The UFC featherweight champion will leave his home at 145lbs in the hopes of adding interim-lightweight gold to his collection in the UFC 236 main-event.
Fights like these are what it’s all about.
The stakes are massive and potentially life-changing for the winner and the narrative is only helped by the fact that these two have already fought in the past.
Sure, the Holloway and Poirier who threw down at UFC 143 have been completely replaced by their more mature, modern counterparts, but their history only adds to a bout that could well be amongst the best fights we see all year.
With a shot at Khabib Nurmagomedov’s lightweight strap seemingly on the line, Max Holloway and Dustin Poirier will go to war in the UFC 236 main-event.
Max Holloway might not have cleared out the featherweight division entirely, but with wins over the best of the best at 145lbs and his ever-growing frame, there are very few who are begrudging him this move.
If all goes his way, chances are we never see the Hawaiian in the lighter weight-class again.

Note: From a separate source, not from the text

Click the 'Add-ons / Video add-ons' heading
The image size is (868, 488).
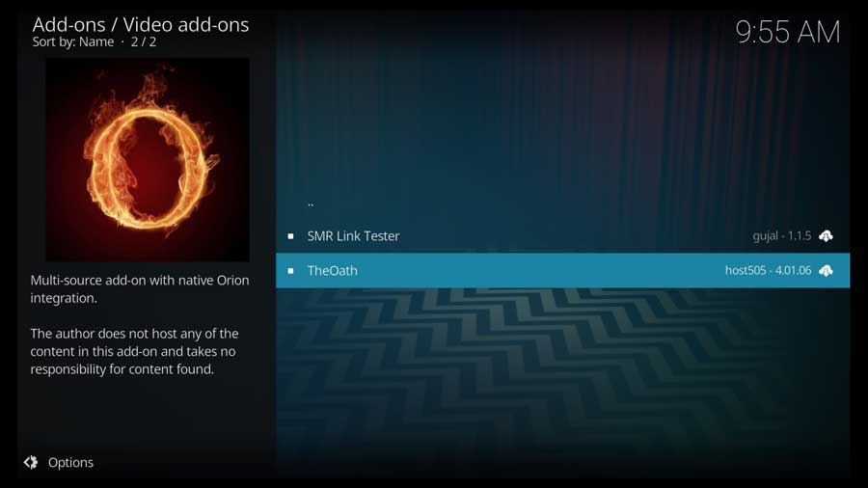[141, 24]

Recent history has shown the smaller fighters having an increased level of success once they forego a strenuous fight-week cut in favour of fighting closer to their natural weight.
We’ve seen it notably with Cyborg/Nunes, Miocic/Cormier, Thompson/Pettis, and in the recent run of UFC 236 co-main event headliner Kelvin Gastelum at middleweight.

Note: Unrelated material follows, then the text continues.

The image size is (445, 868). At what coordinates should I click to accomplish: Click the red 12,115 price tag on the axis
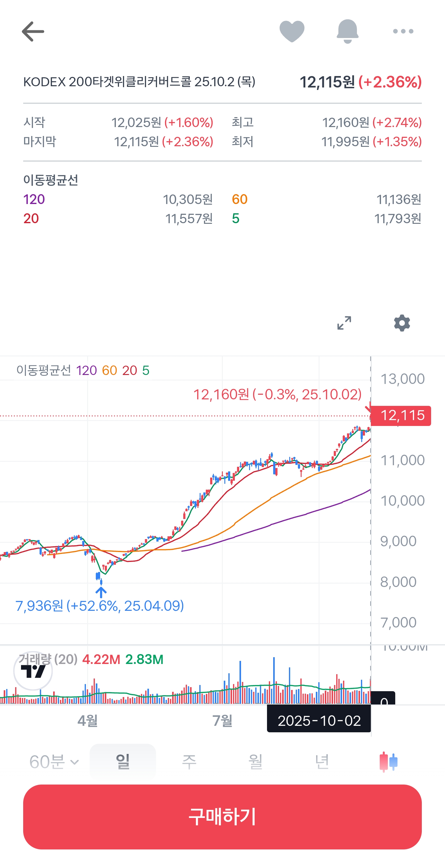point(401,416)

There’s a good chance we’ll experience the best Max Holloway we’ve ever seen once Saturday night comes around.
The question will be how much success Dustin Poirier can have against him.
Poirier has been a fighter reborn since leaving the featherweight division and with his loss to Michael Johnson excluded, has found incredible success – despite his tendency to bite down and the mouthpiece and commit to some vicious brawls that were inadvisable from a tactical standpoint.

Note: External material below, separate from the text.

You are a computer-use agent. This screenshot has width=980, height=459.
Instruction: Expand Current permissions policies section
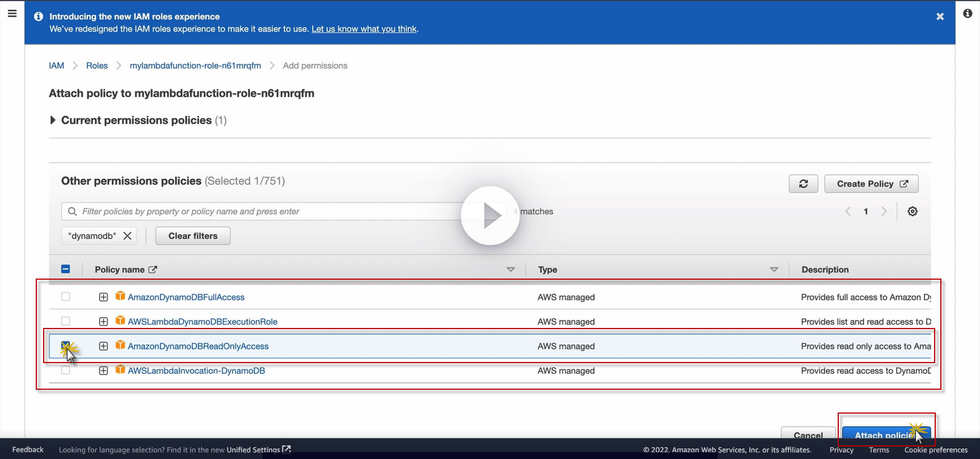click(53, 120)
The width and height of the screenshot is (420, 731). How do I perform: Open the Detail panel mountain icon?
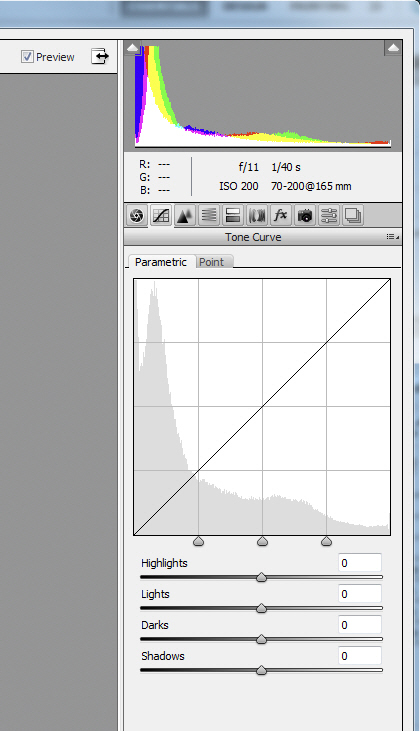[x=185, y=215]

There has always been a question over Dustin’s ability to maintain his composure in the face of either an opportunity to finish or intense pressure from his opponent.
In this, the biggest fight of his life, his decisions in those moments will likely be what wins or loses it for him.
If the fight boils down to a shot-for-shot brawl, I’m favouring Max.
If it’s a slow and technical start, I’d back Blessed’s knack for turning up the heat to see him through.
I don’t even have confidence in Poirier’s ability to keep Holloway on his back if he does take the wrestling route.
This may seem as though I’m picking this as a landslide win for the featherweight champion but I’m really not. I just think he can edge out The Diamond in any of these battles.
Poirier has solid power at 155lbs, don’t get me wrong. And in those wild exchanges, he was comfortable enough to get the better of Eddie Alvarez – who brings more power to the table than his opponent Saturday will.
He does eat shots though and as we’ve seen in the past, once Max smells blood, he can begin to slowly bring proceedings to a boil.
I see Max looking better than ever at lightweight. The man is a champion through and through who has beaten some of the best fighters in the sport today.
As we all know, there are levels to this game – levels that separate the Holloway’s and the Khabib’s of the world from those even one ranked-spot below.
Expect Max to get this one done in the championship rounds.
Prediction: Max Holloway by fourth-round TKO.